A complete list of the states that can be reported by detectors or displayed in the user interface is presented later in this chapter.

Scripts

Each object is linked with multiple scripts. These scripts are shell scripts. Normally, each script is described to interact with items in the operating system such as user applications or physical resources.

Some scripts are reactive: they define the actions that RMS should take in response to state changes. Other scripts are proactive: they define the actions that RMS should use to take control of individual objects. For instance, RMS would process one script when a resource reports a transition from the online state to the offline state; however, RMS would process a different script when it must force the resource to the offline state.

After performing their programmed tasks, the scripts exit and return an exit code to the base monitor.

A complete list of the scripts that may be specified for RMS objects is presented later in this chapter.

Object types

Most high-availability applications rely on a set of physical resources such as network interfaces, files systems, or virtual disks. RMS represents these as gResource objects. Most gResource objects have scripts that allow them to be brought online or taken offline.

Internally, RMS represents an actual application that runs in the operating system environment as a userApplication object. The set of gResource objects that represent the actual application's resource requirements are called its dependent resources. Bringing a userApplication object to the online state, along with all of its dependent resources, is called online processing. Taking a userApplication object to the offline state, along with all of its dependent resources, is called offline processing.

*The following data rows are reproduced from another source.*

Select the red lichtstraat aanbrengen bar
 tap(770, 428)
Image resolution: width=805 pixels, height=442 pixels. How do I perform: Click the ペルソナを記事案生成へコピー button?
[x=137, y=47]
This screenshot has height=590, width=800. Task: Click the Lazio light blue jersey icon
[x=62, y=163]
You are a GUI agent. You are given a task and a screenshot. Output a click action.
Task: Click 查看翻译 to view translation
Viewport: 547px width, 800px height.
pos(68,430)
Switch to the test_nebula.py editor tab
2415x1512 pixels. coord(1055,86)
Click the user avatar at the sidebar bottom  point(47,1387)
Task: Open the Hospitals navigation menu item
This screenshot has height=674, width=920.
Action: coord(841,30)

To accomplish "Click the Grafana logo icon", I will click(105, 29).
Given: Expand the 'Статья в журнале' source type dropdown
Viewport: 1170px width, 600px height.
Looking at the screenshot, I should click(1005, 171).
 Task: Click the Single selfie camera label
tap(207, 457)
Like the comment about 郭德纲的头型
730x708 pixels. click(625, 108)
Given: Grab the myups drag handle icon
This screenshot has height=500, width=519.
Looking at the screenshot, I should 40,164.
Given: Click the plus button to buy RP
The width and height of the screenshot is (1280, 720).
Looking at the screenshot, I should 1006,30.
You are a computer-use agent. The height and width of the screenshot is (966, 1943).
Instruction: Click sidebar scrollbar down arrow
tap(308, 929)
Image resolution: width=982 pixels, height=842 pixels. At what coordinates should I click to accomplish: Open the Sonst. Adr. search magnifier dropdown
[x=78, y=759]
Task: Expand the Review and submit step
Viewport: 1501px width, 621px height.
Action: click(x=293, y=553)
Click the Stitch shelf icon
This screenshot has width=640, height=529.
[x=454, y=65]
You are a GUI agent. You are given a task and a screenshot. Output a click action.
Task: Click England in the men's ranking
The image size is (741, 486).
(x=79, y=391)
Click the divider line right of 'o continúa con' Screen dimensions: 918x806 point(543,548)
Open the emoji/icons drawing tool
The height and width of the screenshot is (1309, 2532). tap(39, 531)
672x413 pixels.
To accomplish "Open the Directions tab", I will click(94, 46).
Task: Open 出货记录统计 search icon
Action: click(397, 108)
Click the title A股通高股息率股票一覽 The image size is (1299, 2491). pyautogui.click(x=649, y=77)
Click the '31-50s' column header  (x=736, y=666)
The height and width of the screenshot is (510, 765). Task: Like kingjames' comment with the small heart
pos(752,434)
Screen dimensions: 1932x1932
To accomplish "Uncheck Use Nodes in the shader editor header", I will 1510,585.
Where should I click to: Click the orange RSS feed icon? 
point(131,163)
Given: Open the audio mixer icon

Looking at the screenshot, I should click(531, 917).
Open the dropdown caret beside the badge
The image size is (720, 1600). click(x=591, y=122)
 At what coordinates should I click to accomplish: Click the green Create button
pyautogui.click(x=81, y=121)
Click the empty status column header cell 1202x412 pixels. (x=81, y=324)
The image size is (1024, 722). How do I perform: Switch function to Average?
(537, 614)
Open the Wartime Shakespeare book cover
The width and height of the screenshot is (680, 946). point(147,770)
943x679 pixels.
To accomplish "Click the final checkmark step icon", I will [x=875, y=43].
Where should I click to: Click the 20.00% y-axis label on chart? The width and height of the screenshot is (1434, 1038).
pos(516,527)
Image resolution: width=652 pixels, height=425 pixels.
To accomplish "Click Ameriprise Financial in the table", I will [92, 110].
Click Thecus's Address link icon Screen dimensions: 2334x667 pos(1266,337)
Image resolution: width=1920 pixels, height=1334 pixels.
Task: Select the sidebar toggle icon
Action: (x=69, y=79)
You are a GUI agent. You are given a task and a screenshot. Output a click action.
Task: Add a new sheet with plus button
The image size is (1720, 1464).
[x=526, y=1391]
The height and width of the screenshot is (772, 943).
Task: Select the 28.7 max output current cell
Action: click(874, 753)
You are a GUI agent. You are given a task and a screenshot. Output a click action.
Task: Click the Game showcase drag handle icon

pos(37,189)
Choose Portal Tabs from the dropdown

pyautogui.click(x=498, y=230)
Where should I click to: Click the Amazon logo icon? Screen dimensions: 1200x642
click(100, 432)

Each node that may run one or more applications in the high availability configuration is represented by a SysNode object. Like gResource objects and userApplication objects, SysNode objects can be brought online or taken offline, and they have an associated set of scripts. However, booting up or shutting down the corresponding physical machine requires more than simple script processing.

For the complete list of the RMS object types supported by the Wizard Tools, see "Appendix C Object types".

Shutdown Facility

The shutdown facility issues a forcible shutdown instruction to each node in the cluster. When it is necessary to take a SysNode object offline, RMS instructs the forcible shutdown of the target node by using the shutdown facility. RMS waits for successful completion of the node kill before switching any userApplication to another SysNode. This prevents any user application from running on two machines at the same time, which could lead to data corruption.

For more information about the Shutdown Facility, see "PRIMECLUSTER Cluster Foundation (CF) Configuration and Administration Guide" for your operating system.